BMO Financial Group (formerly the Bank of Montreal) uses a central data warehouse with application-specific data marts to get that 360-degree view of its customers, and to identify which are most profitable, most likely to respond to an offer, or in danger of switching to another bank. The system won the Data Warehouse Institute's best-practice award for use of a data warehouse for customer-relationship management.
BMO's data warehouse, assembled five years ago, uses IBM's DB2 Universal Database software running on an IBM RS/6000 SP server. The system now has 5-to-6 terabytes of customer data (8 terabytes by next year) pulled from 42 operational systems, including retail, investment, commercial, and wealth-management applications. Software from Ab Initio Software Corp. handles the data-transformation chores.
From the data warehouse, the data is moved into data marts for specific analytical tasks. One is used to calculate the profitability of individual customers. "That was one of the most important data marts we ever built," says Ted Mendes, database management services director. "You need that as a base for CRM."
BMO uses software from SAS Institute Inc. to build models that groups customers into 12 categories, such as "empty-nesters" and "young families with children," and analyzes data for customer retention, profitability, and propensity to buy additional services. IBM software is used to attach scores to individual names, such as a customer's likelihood to accept a home-loan offer or leave for another bank. These scores are re-run each month, Mendes says.
The scores are then fed into an application from Unica Corp. that develops recommendations for each customer, such as offering them a new credit card or home loan. Those, in turn, are loaded into applications from Siebel Systems Inc. used by the bank's tellers, call-center works, and other customer-facing employees and systems. The data warehouse is updated to reflect customer responses to the offers. Business-intelligence software from MicroStrategy Inc. is used to analyze customer scores and offers to see what's effective and what isn't.

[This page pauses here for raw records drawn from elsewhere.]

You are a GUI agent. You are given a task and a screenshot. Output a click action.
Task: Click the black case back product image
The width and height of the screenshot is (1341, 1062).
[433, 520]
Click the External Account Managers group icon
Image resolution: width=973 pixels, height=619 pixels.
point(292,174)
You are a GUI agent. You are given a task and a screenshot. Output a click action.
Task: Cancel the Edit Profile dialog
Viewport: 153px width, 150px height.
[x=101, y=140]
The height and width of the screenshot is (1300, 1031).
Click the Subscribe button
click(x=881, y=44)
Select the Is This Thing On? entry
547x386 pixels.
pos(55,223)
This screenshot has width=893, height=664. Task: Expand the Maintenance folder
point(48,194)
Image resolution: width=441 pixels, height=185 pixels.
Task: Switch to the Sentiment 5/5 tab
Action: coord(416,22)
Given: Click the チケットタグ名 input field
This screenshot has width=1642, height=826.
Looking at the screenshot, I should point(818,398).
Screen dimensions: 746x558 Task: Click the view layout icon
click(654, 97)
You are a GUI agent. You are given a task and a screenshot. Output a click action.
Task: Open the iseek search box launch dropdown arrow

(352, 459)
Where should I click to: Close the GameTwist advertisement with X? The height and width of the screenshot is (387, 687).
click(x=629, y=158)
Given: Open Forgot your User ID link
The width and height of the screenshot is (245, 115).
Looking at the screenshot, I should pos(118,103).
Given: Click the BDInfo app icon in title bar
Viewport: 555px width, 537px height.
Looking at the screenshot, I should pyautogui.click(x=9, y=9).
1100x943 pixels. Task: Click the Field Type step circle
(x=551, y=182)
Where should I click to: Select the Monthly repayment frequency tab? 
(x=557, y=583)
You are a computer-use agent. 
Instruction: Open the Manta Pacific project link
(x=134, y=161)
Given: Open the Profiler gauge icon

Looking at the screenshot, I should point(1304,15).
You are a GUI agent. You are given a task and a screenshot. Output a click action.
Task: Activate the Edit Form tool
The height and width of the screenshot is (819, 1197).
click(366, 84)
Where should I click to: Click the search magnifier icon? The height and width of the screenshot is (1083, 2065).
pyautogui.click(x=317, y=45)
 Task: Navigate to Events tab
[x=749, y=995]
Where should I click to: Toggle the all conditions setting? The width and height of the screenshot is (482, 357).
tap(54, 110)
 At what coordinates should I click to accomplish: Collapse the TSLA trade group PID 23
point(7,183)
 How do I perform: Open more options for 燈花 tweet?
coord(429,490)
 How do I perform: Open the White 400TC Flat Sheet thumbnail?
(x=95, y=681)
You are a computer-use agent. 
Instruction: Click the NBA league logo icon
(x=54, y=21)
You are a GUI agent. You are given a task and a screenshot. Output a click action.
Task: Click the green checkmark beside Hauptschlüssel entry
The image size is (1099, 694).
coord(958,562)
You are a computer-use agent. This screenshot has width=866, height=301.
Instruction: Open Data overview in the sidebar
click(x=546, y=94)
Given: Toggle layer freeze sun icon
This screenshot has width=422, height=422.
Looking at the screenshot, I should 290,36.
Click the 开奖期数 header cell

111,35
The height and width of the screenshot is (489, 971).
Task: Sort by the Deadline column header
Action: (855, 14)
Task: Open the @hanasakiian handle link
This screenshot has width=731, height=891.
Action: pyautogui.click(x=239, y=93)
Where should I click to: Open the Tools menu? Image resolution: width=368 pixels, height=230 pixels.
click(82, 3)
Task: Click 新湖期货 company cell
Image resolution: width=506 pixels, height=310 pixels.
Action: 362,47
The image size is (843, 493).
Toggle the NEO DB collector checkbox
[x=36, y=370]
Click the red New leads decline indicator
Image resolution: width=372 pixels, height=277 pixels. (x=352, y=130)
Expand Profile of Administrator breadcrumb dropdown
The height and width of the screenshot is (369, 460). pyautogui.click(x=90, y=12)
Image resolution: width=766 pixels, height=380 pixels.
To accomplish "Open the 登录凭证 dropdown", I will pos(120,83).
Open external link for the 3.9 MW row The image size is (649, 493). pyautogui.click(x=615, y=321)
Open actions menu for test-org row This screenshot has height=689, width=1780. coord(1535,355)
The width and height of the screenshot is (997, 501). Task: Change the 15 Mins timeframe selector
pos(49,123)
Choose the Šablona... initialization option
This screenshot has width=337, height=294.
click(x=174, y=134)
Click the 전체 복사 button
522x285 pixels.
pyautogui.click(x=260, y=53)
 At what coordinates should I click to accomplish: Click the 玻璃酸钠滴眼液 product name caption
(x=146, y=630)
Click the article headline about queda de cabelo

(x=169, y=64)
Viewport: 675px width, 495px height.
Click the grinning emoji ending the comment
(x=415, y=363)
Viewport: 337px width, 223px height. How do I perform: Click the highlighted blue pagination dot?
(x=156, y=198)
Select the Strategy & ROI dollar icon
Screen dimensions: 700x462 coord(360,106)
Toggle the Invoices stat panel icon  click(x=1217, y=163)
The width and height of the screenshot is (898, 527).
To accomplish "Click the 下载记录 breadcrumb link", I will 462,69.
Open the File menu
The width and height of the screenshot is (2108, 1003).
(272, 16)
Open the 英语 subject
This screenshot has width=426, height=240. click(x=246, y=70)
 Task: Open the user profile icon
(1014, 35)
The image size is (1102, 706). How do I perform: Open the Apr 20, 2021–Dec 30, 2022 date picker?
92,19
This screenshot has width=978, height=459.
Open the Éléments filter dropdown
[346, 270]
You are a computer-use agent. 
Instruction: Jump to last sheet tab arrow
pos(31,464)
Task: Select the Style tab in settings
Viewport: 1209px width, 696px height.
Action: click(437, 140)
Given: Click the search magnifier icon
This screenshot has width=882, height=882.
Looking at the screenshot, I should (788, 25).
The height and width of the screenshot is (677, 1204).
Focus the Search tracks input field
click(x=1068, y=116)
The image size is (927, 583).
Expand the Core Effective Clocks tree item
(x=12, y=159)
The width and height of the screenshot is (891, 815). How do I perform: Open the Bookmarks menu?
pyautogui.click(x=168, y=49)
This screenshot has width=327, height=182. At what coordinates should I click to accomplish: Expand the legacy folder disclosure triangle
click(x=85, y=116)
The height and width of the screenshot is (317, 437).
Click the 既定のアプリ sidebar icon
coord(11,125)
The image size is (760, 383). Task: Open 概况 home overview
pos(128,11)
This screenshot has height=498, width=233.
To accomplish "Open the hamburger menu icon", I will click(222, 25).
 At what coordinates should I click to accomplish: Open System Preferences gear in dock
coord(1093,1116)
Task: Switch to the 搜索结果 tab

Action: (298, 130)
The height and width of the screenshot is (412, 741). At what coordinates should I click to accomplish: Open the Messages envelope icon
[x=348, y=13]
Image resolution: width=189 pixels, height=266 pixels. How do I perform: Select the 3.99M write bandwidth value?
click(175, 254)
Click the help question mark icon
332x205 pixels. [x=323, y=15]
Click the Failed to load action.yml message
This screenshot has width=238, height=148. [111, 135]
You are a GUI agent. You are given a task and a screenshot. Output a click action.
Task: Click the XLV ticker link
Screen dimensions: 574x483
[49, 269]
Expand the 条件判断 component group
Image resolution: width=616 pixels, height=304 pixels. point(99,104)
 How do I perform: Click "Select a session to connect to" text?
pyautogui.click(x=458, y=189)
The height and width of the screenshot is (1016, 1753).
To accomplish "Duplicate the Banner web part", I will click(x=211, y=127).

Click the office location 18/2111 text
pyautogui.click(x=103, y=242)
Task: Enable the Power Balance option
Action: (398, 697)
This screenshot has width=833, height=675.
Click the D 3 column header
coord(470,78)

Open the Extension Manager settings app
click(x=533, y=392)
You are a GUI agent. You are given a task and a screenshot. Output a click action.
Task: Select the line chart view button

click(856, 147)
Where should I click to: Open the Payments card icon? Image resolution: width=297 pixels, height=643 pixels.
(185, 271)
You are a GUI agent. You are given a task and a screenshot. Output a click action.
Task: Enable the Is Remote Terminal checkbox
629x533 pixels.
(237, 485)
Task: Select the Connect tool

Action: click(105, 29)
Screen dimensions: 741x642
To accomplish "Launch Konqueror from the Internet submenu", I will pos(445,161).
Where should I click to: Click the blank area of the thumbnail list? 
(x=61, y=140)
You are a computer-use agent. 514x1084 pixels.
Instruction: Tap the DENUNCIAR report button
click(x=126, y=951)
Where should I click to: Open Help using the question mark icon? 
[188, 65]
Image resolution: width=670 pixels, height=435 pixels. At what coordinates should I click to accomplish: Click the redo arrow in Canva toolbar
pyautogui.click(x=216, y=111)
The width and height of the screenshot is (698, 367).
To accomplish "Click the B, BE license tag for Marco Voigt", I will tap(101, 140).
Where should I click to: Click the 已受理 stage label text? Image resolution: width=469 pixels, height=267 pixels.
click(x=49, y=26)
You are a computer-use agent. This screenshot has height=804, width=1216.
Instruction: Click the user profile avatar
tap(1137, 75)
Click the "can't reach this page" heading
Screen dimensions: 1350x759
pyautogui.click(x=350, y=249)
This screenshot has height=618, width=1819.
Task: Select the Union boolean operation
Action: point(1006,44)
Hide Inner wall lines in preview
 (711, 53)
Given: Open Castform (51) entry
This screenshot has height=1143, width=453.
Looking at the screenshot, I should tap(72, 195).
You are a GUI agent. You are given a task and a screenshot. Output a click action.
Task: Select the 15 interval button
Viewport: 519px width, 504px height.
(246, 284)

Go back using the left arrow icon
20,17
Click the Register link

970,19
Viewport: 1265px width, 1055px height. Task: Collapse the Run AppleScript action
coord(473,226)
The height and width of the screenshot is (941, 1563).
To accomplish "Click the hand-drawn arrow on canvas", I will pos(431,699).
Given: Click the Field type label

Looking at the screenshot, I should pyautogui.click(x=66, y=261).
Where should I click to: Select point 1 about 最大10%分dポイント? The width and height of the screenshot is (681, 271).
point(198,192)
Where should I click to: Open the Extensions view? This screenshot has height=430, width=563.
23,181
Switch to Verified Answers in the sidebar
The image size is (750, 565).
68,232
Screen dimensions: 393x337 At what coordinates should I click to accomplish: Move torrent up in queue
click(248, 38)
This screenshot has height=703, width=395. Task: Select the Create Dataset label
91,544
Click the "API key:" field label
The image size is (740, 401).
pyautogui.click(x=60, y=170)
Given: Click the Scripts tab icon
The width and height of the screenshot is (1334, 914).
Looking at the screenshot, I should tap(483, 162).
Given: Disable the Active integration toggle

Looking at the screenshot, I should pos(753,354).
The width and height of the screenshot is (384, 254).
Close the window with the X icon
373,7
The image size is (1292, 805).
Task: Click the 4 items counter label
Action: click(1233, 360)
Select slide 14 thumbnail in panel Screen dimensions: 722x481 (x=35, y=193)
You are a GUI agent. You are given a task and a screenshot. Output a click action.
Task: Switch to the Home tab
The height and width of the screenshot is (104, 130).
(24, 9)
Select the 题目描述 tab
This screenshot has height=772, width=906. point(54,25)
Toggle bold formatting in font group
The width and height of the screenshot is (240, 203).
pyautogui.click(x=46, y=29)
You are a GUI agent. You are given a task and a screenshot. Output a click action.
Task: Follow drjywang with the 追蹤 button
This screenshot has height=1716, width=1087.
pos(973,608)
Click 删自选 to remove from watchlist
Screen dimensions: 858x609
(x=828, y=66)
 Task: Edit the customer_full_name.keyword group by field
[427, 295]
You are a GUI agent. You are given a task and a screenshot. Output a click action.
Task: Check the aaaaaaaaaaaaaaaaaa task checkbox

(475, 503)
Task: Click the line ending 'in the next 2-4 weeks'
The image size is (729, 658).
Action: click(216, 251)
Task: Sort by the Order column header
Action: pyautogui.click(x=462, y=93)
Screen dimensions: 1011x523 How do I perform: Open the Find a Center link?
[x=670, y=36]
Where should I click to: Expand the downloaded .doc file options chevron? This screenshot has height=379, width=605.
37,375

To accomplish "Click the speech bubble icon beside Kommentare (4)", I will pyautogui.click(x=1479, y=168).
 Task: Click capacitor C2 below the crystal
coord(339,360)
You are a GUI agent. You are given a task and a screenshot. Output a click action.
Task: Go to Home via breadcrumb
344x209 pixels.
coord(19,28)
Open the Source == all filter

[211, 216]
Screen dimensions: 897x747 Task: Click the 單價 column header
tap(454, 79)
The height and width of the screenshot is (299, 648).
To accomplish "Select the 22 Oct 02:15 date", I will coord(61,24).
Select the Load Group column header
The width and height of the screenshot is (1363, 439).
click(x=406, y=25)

Mendes' team is developing triggers for the data-warehouse system that can automatically respond to customer actions. A customer making a large deposit that boosts his account 20% or 30% above his regular balance might be offered a certificate of deposit or an investment opportunity, for example.
AT&T Wireless Services operates two data warehouses that together hold about 11 terabytes of customer-billing and call-detail records. The systems are used by some 4,000 employees and managers in customer service, finance, and sales and marketing for everything from fraud detection to calculating sales commissions to reporting the division's financial results.
With so much riding on the accuracy of the data, maintaining data integrity is critical. The processes and policies AT&T Wireless relies on to maintain data integrity earned the division The Data Warehouse Institute's award for data stewardship and data quality.
The data warehouses are an older Wisdom (wireless information system, decision enterprise management), which will be retired next year, and a new-generation EDW (enterprise data warehouse) that was built last year. Both are based on NCR Teradata hardware and software. Users extract data from the warehouse using reporting software from Business Objects SA and Web-based applications developed using Macromedia Inc.'s ColdFusion.
AT&T Wireless' data-integrity program, begun in 1999, emphasizes data stewardship and gives the users of the data warehouse ownership of the data within. Designated representatives in marketing, for example, "own" data that pertains to distribution channels, which makes them responsible for the reference tables that define that data. Finance likewise is responsible for terms such as customer churn.
"Users have to be able to make the best decisions with the best-quality data," says Deanne Larson, data warehouse program-management director. The goal of the data-integrity program is to assure users that the data is meaningful, useful, and provides value to the business, she says.
A rigorous change-control process ensures that changes in data definitions don't negatively affect other data. Proposed changes are simulated using test scripts developed with Teradata utilities to gauge their impact. Data-warehouse managers also conduct extensive audits in conjunction with users when adding a new data source to the system to be sure it will meet data-integrity standards and user needs. And AT&T Wireless has well-defined procedures for users to submit questions and feedback to the data-warehouse management team and processes for investigating those issues.